▶ **Document section**:
___

Ohyama having reported effects of certain oligomers in E-screen tests of estrogen receptors
examining subjects as described in Materials and Methods
& performing immature rat uterus assays
as well as standard protocols using transfected HeLa cells
(the mother of us all, Henrietta
constructing expression plasmids (ethereal replicant, Henrietta
and reporter plasmids (unearthly circlet, Henrietta (S 42)
The poem’s italicized language has been adapted from an article published in 2003 in the journal Food and Chemical Toxicology in which Japanese researchers within Nissin Food Products Company countered some earlier studies by ascertaining that styrene oligomers have no endocrine-disrupting effects. (When a little estrogenic activity occurs with high concentrations of the test compounds, these instances are deemed “false positives.”) By drawing from this article the language she implicitly c
ritiques, Reilly calls into question the objectivity of science now, when studies like this one are carried out by the very corporation that sells the product under investigation. The speaker whose non-italicized lines are juxtaposed against but also interwoven, in a formal enactment of painful interconnection, with those of the scientific authorities speaks with tender sympathy of the rats who (with allusion to Dylan Thomas’s “Do Not Go Gentle into That Good Night”) “go gentle in the crook of the arm.” Her companion calls attention to the anaphylactic shock experienced by these experimental subjects (who are ultimately killed so that their uteruses can be measured after a series of chemical injections) and either that person or the speaker expresses regret as she pictures herself “at the gates of heaven . . . unconscious rat in sorry hand.” She would seem to be at least complicit in the animal’s death. At the same time, she is aligned with other victimized females in the poem—Henrietta, whose life in a “segregated community” as well as the medical abuse to which she was subject speaks to racial oppression, the Japanese girls whose possible reproductive problems are breezily dismissed with a “sorry about that,” and the sacrificed rats; all are victims of the patriarchal order in which a reductive version of scientific truth is valued far more than imaginative truth like that of Indra’s net.

___

▶ **Exercise data**:
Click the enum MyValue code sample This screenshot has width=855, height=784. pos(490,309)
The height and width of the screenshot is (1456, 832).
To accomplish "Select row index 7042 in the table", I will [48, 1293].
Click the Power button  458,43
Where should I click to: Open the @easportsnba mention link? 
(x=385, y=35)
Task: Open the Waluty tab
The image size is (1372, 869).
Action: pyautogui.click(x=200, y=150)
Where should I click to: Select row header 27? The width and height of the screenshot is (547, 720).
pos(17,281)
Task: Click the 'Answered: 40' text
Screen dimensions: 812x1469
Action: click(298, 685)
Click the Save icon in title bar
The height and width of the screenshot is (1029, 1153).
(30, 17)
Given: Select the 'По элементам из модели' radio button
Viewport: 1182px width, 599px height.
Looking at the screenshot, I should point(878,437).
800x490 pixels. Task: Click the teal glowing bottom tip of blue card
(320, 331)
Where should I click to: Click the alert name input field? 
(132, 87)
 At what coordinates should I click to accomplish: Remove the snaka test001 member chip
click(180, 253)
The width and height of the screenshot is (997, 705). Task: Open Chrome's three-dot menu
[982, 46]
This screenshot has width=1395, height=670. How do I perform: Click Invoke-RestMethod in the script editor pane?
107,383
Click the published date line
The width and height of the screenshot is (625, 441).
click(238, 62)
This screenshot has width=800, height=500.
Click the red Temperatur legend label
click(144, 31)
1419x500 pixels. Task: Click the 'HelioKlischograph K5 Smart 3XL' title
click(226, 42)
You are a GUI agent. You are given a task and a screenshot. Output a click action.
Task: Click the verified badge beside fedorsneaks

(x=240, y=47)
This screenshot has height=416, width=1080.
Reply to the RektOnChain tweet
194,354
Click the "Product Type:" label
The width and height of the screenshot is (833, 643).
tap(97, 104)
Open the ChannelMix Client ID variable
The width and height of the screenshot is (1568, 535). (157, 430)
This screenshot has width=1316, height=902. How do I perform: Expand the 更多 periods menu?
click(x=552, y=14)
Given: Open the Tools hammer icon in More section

___

▶ **Your objective**:
Pick up the commentary on the poem about styrene oligomer research and continue it from its final sentence.

▶ **Answer**:
“A Key to the Families of Thermoplastics,” which translates abbreviations used in science and industry for readers of poetry, explores the fascination both art and science share with plastic materials, while also suggesting a critique of science’s unethical pursuit of infinite plasticity in the material rather than the spiritual realm. Reilly’s deployment of visual elements in this poem exemplifies her use of images in Styrofoam to emphasize the materiality and plentitude of the human-fabricated world in ways that expose often problematic commonalities among scientific discovery, technological invention, and artistic creativity. All are products of the human drive to manipulate and remake the world. By taking her images from the Internet and reproducing them in black and white she also renders varied and incommensurate things visually commensurate in the same way that the astonishingly diverse uses of thermoplastics ultimately homogenize the planetary environment they poison, litter, and degrade.